Tuesday, February 13, 2018

Steven Pinker's "Enlightenment Now": Book Review

Think of Aristotle's "flourishing" as our human fulfillment. That aligns well with Steven Pinker's argument addressing "people who care about arguments." Impatient with both the claims of traditional religious systems and of New Age "magical thinking," he elaborates on the critique made last year by Kurt Anderson in "Fantasyland" about the decline in rational thinking across the political spectrum in America. Defending "mainstream intellectual culture," this Harvard professor of psychology expands on his "The Better Angels of Our Nature" to prove--by about 85 charts over hundreds of pages--that progress and the goals of the Enlightenment matter most for our recognition of human progress and critical thinking.

He begins by noting the Axial Age as spun into motion by the "energy capture" of more calories from agriculture to 20,000 a day in various forms. This growth in sophisticated thinking and social organization was enhanced by language, "the original memory app." Countering entropy, information and evolution allow people to overcome a naturally "illiterate and innumerate" existence, while battling the specters of "blind justice" and sky-gods.

Part 2 looks at progress. He translates data into drama, as when after a chart of declining infant mortality 1751-2013 he eloquently reminds us of the tragedy and hope behind such dry measurements, within so many families past and present. He turns to the nuclear threat and finds it exaggerated; the Doomsday Clock's a "propaganda stunt." Pinker assures us that most terrorists are "bumbling schlemieles." and that "nuclear scare tactics" blind us to the success post-1945 of treaties and commonsense. As for the 45th President, Pinker eschews over-estimating any apocalyptic outbreak and he puts such a leader in place as spawned by a current blip in "authoritarian populism." He emphasizes the advances overall in our stability and success due to "systematic forces" over centuries, and cautions us against "dystopian rhetoric" about passing politicians amidst media hype. He notes that the "alt-right" comprises 50,000 in the U.S., 0.02 of the population.

The warning about media frenzy continues through the lengthy part 3, where reason, science, and humanism through a variety of fields and short chapters scan considerable ground across not only the sciences but some of the humanities. Pinker may have, for all his erudition, stretched himself here beyond his expertise but this is a popular book, meant to "defy any simple narrative" and to encourage reflective analyses. He's encouraged by curricula promoting critical skills to thwart an endemic polarization in beliefs expressing "identity-protective cognition." That is, when humans can't let go of opinions long held for the outmoded likes of tribal glory and one's personally elevated status within the in-crowd.

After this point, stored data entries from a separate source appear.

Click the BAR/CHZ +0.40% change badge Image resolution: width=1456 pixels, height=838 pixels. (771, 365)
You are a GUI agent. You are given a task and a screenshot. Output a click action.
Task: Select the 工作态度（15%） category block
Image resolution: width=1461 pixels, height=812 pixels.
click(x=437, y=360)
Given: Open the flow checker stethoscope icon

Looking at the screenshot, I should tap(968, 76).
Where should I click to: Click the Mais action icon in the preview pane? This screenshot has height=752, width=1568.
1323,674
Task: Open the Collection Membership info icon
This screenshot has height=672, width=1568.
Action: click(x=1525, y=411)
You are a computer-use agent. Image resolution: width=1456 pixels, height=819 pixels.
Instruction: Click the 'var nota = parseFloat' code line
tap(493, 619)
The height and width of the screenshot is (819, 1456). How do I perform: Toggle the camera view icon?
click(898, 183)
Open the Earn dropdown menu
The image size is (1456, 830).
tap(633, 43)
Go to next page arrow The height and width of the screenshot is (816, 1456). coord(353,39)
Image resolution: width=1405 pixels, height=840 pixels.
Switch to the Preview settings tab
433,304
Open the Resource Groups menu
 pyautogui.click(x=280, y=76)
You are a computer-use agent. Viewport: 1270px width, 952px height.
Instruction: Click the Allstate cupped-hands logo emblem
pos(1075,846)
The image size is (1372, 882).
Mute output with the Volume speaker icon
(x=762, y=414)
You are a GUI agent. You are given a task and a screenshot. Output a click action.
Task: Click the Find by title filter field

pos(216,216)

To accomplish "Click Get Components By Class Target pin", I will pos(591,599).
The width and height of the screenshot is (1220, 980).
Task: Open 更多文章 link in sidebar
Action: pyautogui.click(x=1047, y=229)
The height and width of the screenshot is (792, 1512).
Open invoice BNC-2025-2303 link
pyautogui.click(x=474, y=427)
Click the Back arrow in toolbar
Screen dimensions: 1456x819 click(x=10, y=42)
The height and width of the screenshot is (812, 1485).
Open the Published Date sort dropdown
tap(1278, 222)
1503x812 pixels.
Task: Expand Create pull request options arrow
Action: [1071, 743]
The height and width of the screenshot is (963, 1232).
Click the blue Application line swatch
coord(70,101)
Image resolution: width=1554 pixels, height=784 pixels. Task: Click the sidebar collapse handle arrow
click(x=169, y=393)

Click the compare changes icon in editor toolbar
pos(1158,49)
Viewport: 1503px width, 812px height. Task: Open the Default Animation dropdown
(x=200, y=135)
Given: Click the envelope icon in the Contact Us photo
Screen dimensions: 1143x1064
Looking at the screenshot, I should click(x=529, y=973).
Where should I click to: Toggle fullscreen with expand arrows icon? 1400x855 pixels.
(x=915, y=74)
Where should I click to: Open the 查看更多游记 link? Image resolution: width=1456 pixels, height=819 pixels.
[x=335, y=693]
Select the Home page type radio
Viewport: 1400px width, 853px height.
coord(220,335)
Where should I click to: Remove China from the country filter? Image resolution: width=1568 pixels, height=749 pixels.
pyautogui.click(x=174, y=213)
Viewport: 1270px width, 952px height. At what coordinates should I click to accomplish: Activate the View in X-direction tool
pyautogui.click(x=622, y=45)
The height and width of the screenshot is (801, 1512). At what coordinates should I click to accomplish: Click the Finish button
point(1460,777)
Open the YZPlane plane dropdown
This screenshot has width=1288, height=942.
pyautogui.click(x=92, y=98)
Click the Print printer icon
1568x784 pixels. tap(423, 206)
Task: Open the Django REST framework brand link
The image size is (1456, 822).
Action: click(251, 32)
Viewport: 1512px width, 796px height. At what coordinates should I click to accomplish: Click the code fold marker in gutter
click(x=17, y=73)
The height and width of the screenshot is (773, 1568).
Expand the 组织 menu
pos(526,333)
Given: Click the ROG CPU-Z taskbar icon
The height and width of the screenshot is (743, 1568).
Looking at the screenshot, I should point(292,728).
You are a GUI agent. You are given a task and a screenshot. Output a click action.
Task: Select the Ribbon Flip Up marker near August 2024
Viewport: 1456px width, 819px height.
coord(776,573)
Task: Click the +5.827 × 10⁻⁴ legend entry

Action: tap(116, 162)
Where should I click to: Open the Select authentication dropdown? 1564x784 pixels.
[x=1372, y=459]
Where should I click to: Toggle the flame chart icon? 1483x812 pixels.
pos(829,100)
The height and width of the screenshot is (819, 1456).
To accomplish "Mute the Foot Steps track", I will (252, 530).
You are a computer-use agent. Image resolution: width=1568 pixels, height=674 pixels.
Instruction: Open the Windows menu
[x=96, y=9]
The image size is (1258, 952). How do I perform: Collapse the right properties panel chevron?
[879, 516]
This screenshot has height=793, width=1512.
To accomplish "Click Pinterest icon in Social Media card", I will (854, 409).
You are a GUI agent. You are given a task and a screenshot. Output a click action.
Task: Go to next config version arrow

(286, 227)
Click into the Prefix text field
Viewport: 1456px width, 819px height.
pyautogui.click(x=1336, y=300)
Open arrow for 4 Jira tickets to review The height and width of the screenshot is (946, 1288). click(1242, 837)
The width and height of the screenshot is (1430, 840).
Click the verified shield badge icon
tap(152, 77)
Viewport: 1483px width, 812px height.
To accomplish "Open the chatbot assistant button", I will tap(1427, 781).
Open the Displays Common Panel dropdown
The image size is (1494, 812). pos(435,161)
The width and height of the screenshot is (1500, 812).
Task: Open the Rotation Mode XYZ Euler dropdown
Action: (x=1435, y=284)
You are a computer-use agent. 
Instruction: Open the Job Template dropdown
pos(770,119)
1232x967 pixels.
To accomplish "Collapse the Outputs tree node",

This leftover default reaction we all inherit has weakened our ability to engage in rational public discourse. He suggests that the media depoliticize issues, distinguish facts from claims, and detach news coverage from an imitation of extreme sports coverage by pundits when it comes to observing and promoting the political scene through journalism. Quixotic as this may be, it's encouraging to hear this sensible proposal.

He draws on work by his partner, Rebecca Newberger Goldstein, to bolster his refutation of theist proofs. He avers our ancestors were not always trustworthy, and that "dunce-cap history" dumbs down the plain fact that religion is not a source of morality, and that scientists and philosophers might be, after all the myth and the mystical, right about the fundamental questions of existence. He shrugs away any notion that this universe is fine-tuned by a Creator, and reckons we're lucky to have won the equivalent of the cosmic jackpot, in our good fortune to live as and where we do.

I did find, for all my amateur status as a lay reader, some places where the assertions flew by without necessary verification. For instance, early on Pinker asserts that IQ scores prove that we're smarter than our ancestors by "two standard deviation points." But in a paragraph where other information has documentation in end-notes, this particular point does not. I wanted to know who determined this finding, and over how long had it been determined. If we're "smarter by 30 points than our ancestors," has this been due to schooling and literacy, or to other factors? This kind of reasoning exhibits the foundations upon which Pinker's broad thesis rests, so one expects that each iota of detail supports his general assessment.

"Enlightenment Now" displays a bit of welcome wit and a sharp intellect at work. As Pinker reiterates, romantic reactions and reactionary ideologies will not assist our survival. Our health increases, our longevity lengthens, our liberty broadens, and our happiness rises. Pinker's no Pangloss or Pollyanna, but he hammers home the evidence amassed and displayed that any problems with our predicament remain inevitable on the upward trajectory, if "defying any simple narrative." 450 closely printed pages of text elucidating this and 75 pages of documentation display how no catch phrases or naive platitudes can capture the considerable and ever-increasing complexity of how humans continue to move forward.

(This was distributed to me in an advance reading copy by the publisher, and that does not effect my review in any way. Thanks for reading it.) Posted with slight changes to Amazon US 2/13/18.